Up, Down in Texas Politics: Guns; Testing Rules; UT Search

What looks to be the year of the gun in the Texas Legislature began bill-passing season with a bang.

The Senate marked the first day it was allowed to approve any bill by passing a plan that would allow Texans with gun licenses to carry their weapons openly. Two days later, it advanced a bill letting license holders carry concealed weapons on college campuses.

And those votes would have come even faster had not a committee error caused a daylong delay.

Texas is currently just one of six states to ban open carry. But the prohibition has also stood for 140 years, first imposed following the Civil War to disarm former Confederate soldiers and freed slaves alike.

At least 20 states, meanwhile, allow some form of "campus carry" -- though only a handful make it a defined right in state law, as Texas is seeking to.

Neither bill is likely to have as easy a road through the House. The GOP controls both chambers, but the dynamics of the lower chamber make it possible for opponents to delay, and possibly derail, one or both of the proposals.

Here are other issues that had strong weeks -- and didn't -- in Texas politics.

WHAT'S UP

High School Seniors In Danger Of Not Graduating

The Senate also wasted little time approving a plan to let 28,000 Texas high school seniors graduate this year despite failing one of the state's standardized exams needed to earn a diploma. The bill offers an alternative graduation plan to Class of 2015 seniors who couldn't pass one of five required exams in algebra I, biology, English I and II and U.S. history. Supporters would like to see the proposal become law fast enough to let eligible students graduate this spring.

WHAT'S DOWN:

Health Agencies Consolidation

Continuing questions about a no-bid contract scandal have delayed a plan to fold five existing state agencies into a single, super entity. House and Senate lawmakers have announced that creating a sweeping new agency will happen far more slowly than originally proposed -- with key facets now not beginning until next year and the largest changes delayed until 2019. That means that the Health and Human Services Commission, the Department of Family and Protective Services, the Department of Aging and Disability Services, the Department of Assistive and Rehabilitation and the Department of State Health Services will stay separate for now. Consolidation was recommended following a multimillion dollar no-bid contract the Health and Human Services Commission signed with an Austin tech firm in 2012. But now, legislative attempts to tighten state contract rules are sapping momentum from making the merger happen quickly.
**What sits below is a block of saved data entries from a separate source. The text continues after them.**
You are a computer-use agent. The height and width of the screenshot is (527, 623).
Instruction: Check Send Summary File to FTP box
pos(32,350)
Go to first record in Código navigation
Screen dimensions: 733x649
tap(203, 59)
University of Texas' Presidential Search

So much for having daily afternoon tea on the 40 Acres. Andrew Hamilton, a vice chancellor at the University of Oxford and top contender to be the next University of Texas president, has instead been hired to head New York University. The Briton interviewed this month with the UT System Board of Regents -- and had been a leading candidate to succeed Bill Powers, president of the flagship Austin campus.